## YOUR TASK
Pictures must not appear in your answer. Write out exactly the lines from the one with "Go to next issue with down arrow" through the last line of the entries below.

## DATA FOR THIS EXERCISE
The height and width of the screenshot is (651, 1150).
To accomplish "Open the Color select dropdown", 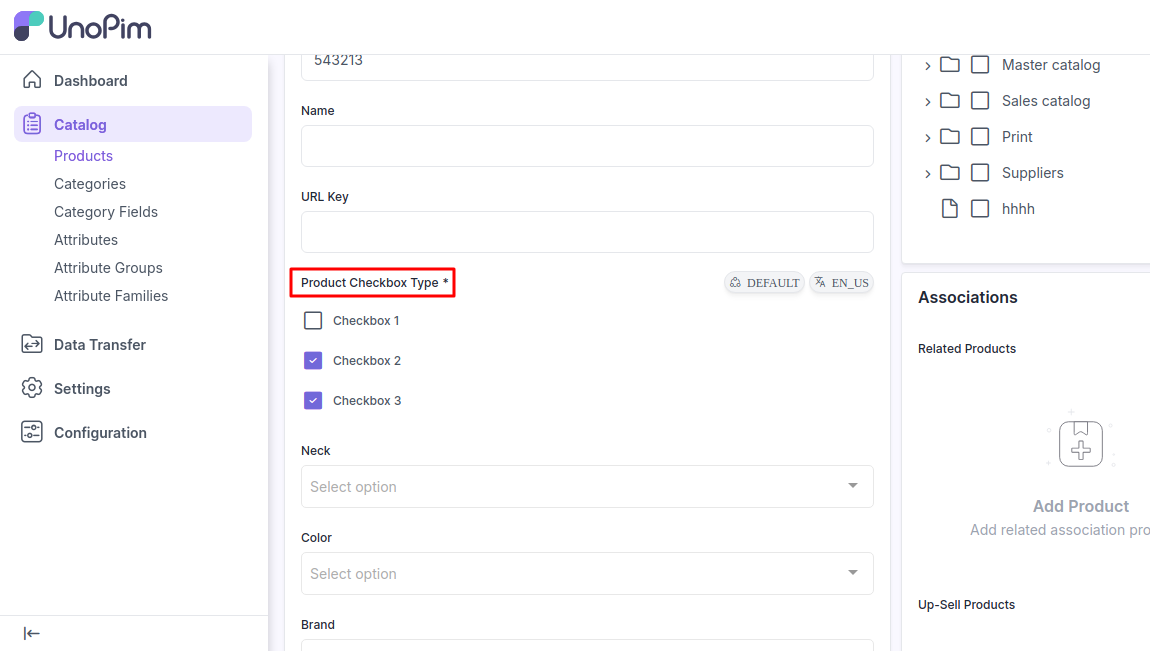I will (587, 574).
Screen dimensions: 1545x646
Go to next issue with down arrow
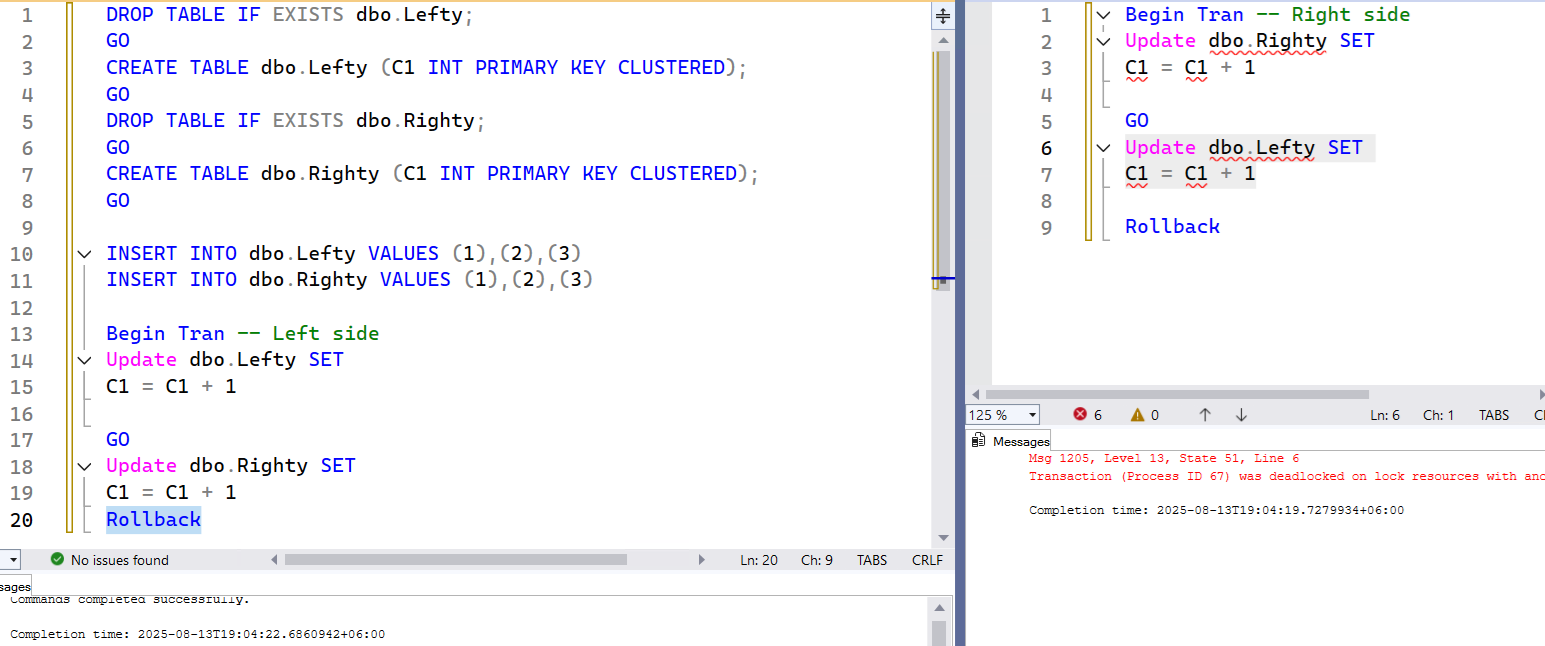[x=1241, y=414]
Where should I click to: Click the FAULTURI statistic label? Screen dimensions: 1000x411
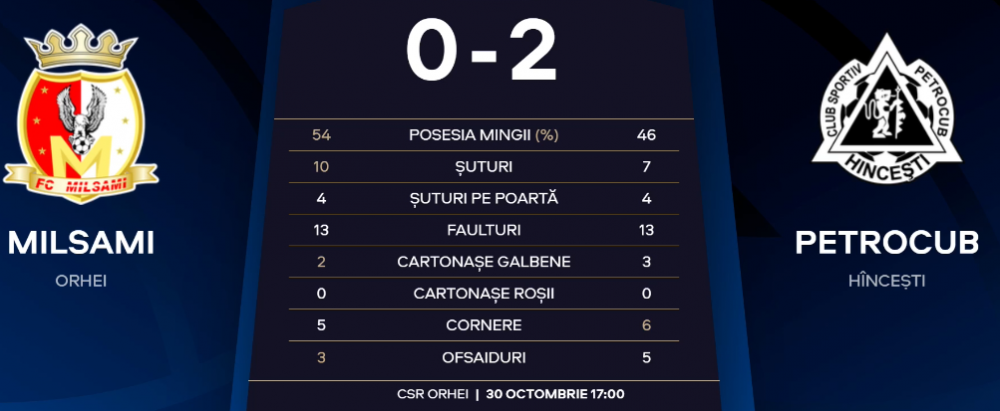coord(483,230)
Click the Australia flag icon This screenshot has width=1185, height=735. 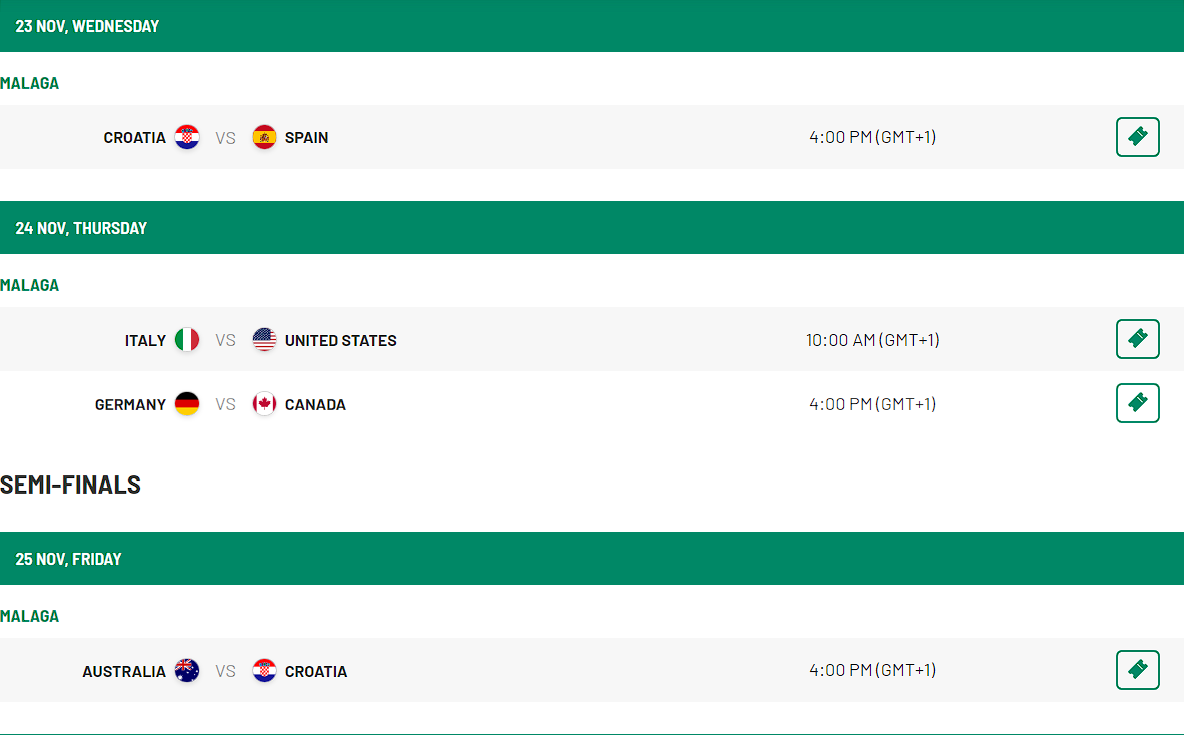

## EXERCISE SOLUTION
Go to next issue with down arrow
[x=1241, y=414]
Where should I click to: Click the FAULTURI statistic label? Screen dimensions: 1000x411
coord(483,230)
Click the Australia flag icon This screenshot has width=1185, height=735. 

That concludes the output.